Let us make a little alteration. Faust is the doubter par excellence, but he is a sympathetic nature. Even in Goethe’s interpretation of Faust I sense the lack of a deeper psychological insight into the secret conversations of doubt with itself. In our age, when indeed all have experienced doubt, no poet has yet made a step in this direction. So I think I might well offer them Royal Securities to write on, so that they could write down all they have experienced in this respect — they would hardly write more than there is room for on the left hand margin.

Only when one thus deflects Faust back into himself, only then can doubt appear poetic, only then too does he himself discover in reality all its sufferings. He knows that it is spirit which sustains existence, but he knows too that the security and joy in which men live is not founded upon the power of spirit but is easily explicable as an unreflected happiness. As a doubter, as the doubter, he is higher than all this, and if anyone would deceive him by making him believe that he has passed through a course of training in doubt, he readily sees through the deception; for the man who has made a movement in the world of spirit, hence an infinite movement, can at once hear through the spoken word whether it is a tried and experienced man who is speaking or a Münchhausen. What a Tamberlane is able to accomplish by means of his Huns, that Faust is able to accomplish by means of his doubt: to frighten men up in dismay, to cause existence to quake beneath their feet, to disperse men abroad, to cause the shriek of dread to be heard on all sides. And if he does it, he is nevertheless no Tamberlane, he is in a certain sense warranted and has the warranty of thought. But Faust is a sympathetic nature, he loves existence, his soul is acquainted with no envy, he perceives that he is unable to check the raging he is well able to arouse, he desires no Herostratic honor — he keeps silent, he hides the doubt in his soul more carefully than the girl who hides under her heart the fruit of a sinful love, he endeavors as well as he can to walk in step with other men, but what goes on within him he consumes within himself, and thus he offers himself a sacrifice for the universal.

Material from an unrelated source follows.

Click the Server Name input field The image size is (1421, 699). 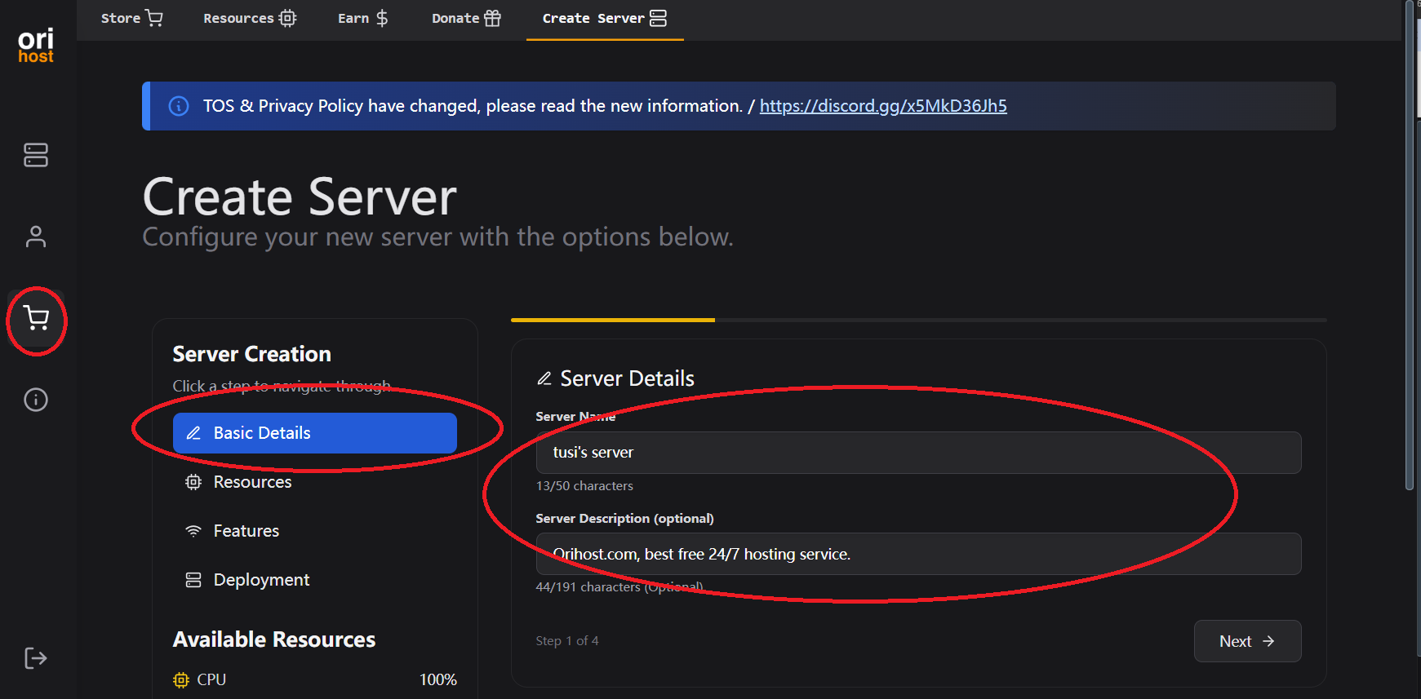click(x=917, y=453)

When an eccentric pate raises a whirlwind of doubt one may sometimes hear people say, “Would that he had kept silent.” Faust realizes this idea. He who has a conception of what it means to live upon spirit knows also what the hunger of doubt is, and that the doubter hungers just as much for the daily bread of life as for the nutriment of the spirit. Although all the pain Faust suffers may be a fairly good argument that it was not pride possessed him, yet to test this further I will employ a little precautionary expedient which I invent with great ease. For as Gregory of Rimini was called tortor infantium because he espoused the view of the damnation of infants, so I might be tempted to call myself tortor heroum; for I am very inventive when it is a question of putting heroes to the torture. Faust sees Marguerite — not after he had made the choice of pleasure, for my Faust does not choose pleasure — he sees Marguerite, not in the concave mirror of Mephistopheles but in all her lovable innocence, and inasmuch as his soul has preserved love for mankind he can perfectly well fall in love with her. But he is a doubter, his doubt has annihilated reality for him; for so ideal is my Faust that he does not belong among these scientific doubters who doubt one hour every term-time in the professorial chair, but at other times are able to do everything else and to do it too without the support of spirit or by virtue of spirit. He is a doubter, and the doubter hungers just as much for the daily bread of joy as for the food of the spirit. He remains, however, true to his resolution and keeps silent, and he talks to no man of his doubt, nor to Marguerite of his love.